As years went on, we got into that Thunderdome of collaboration, the ESA Workgroup. Certainly within the recent [issue of the] Dialogue, both Lucy and Conci speak about that. it was there that Chris uttered, repeatedly, the absolute Felliniesque statement, “I’m just a notetaker.” This wasn’t self-effacement or anything. That’s who she was. She’d sit at the end of that long, u-shaped table at the Corps of Engineers again, and she’d be following the conversation with fingertips and eyes the whole time. Every now and again, she’d pop in, as the notetaker, with, “For clarification, what was that you just said? Could you tell me a little more so I get it right?” Yeah, as if she needed clarification! What she was doing was, at the critical moment, opening up a side door that miraculously led to a better conclusion in a water conversation. Uncanny, loving, just incredible on all counts.

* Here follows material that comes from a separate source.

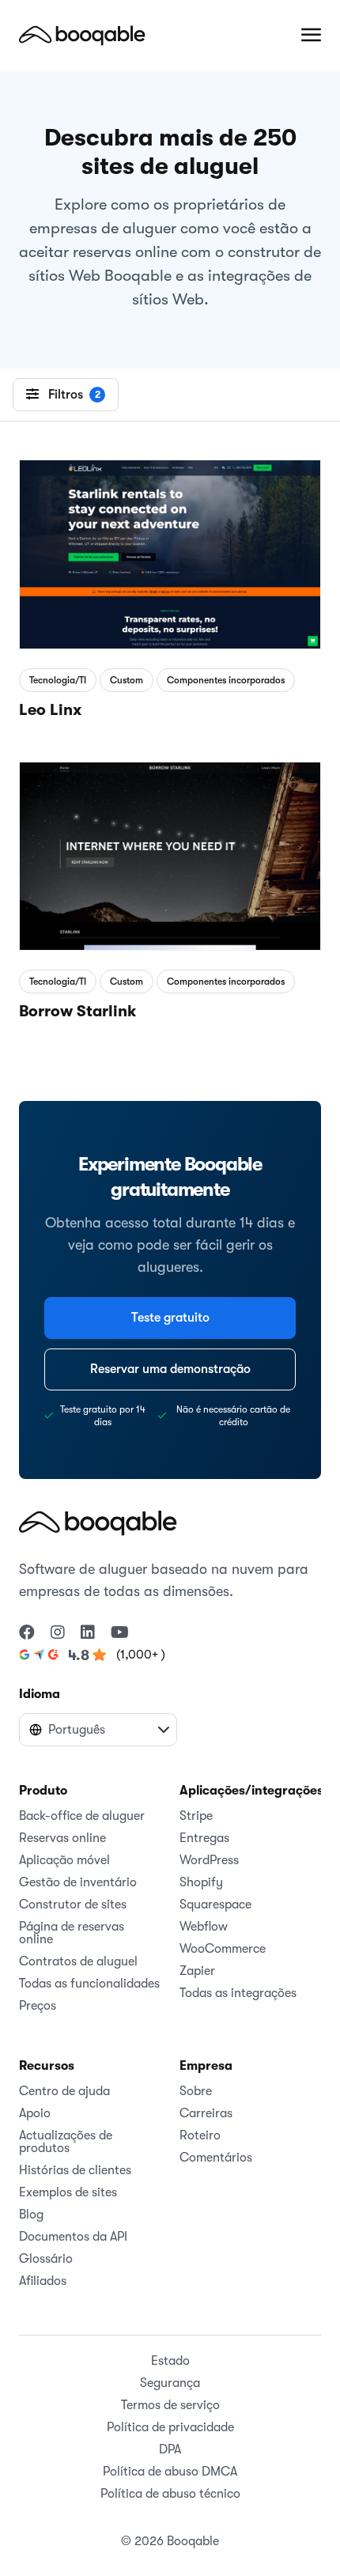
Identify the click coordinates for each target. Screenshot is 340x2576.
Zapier (197, 1971)
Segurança (170, 2383)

Of course, all of us have our personal stories, non-water community stories. Some are shared; some are not. The accolades to Chris have been many, today being another very, very important one, I think, because this being the water community. They [the accolades] will continue through your work, whether you know it or not, because what you’re doing is Chris. Through embellished stories—and we can always make them better, sometimes even at Chris’ expense and she’d get a big kick out of that—her legacy is in our hearts. Thank you.

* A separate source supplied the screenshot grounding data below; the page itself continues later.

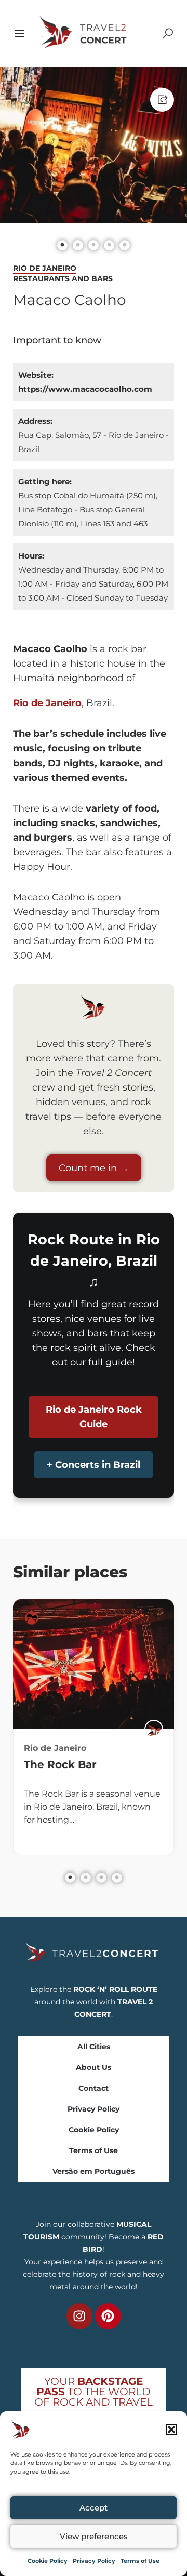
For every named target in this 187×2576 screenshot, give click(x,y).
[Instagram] (79, 2316)
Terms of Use (140, 2561)
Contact (93, 2088)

Michael Benson: Good morning. My name is Michael Benson. I’m the Vice President of the New Mexico Water Dialogue board, and I’ve been with the Dialogue since it was founded. We’re going to have to call on Lisa to do a history so that we can have the facts straight. I had written a fuzzy history here, too… I remember meetings in 1992, but the Dialogue had its seeds planted before that, perhaps in 1990 or ‘91, when an organization called Western Network decided to hold meetings on issues related to the Pecos River, which came to the fore because of the water dispute with the State of Texas. Wisely, Lucy Moore and Chris Nunn realized that the way to face these issues is through communication and collaboration, and I think we’re going to see more people coming to that conclusion. We already see it. People are trying to negotiate their water disputes instead of going to court, where a judge in abstract might make a decision that doesn’t fit at all. There was a Ford grant given to Western Network, so when Lucy and Chris brought us together, it was comfortable. We leisurely planned meetings. There was money there. Then all of a sudden, Western Network decided to push us out of the house. I guess you might say the Dialogue board turned eighteen, and daddy was saying, “Get out of here. Get on your own.” Maybe it’s just being Navajo, but I sort of think of the Dialogue as a matriarchy. Navajos are matriarchal and matrilineal. We take our mother’s clan. Chris Nunn Garcia and Lucy Moore, our moms, didn’t push us out the door: they came with us. In 1996, when the Dialogue became incorporated, there was Chris and Lucy guiding us and helping us along. There have been ups and downs, and at times it seemed that the Dialogue would stop existing. But Chris and Lucy were always there. The attracted people with strong personalities, people like themselves, and so the Dialogue continues to this day.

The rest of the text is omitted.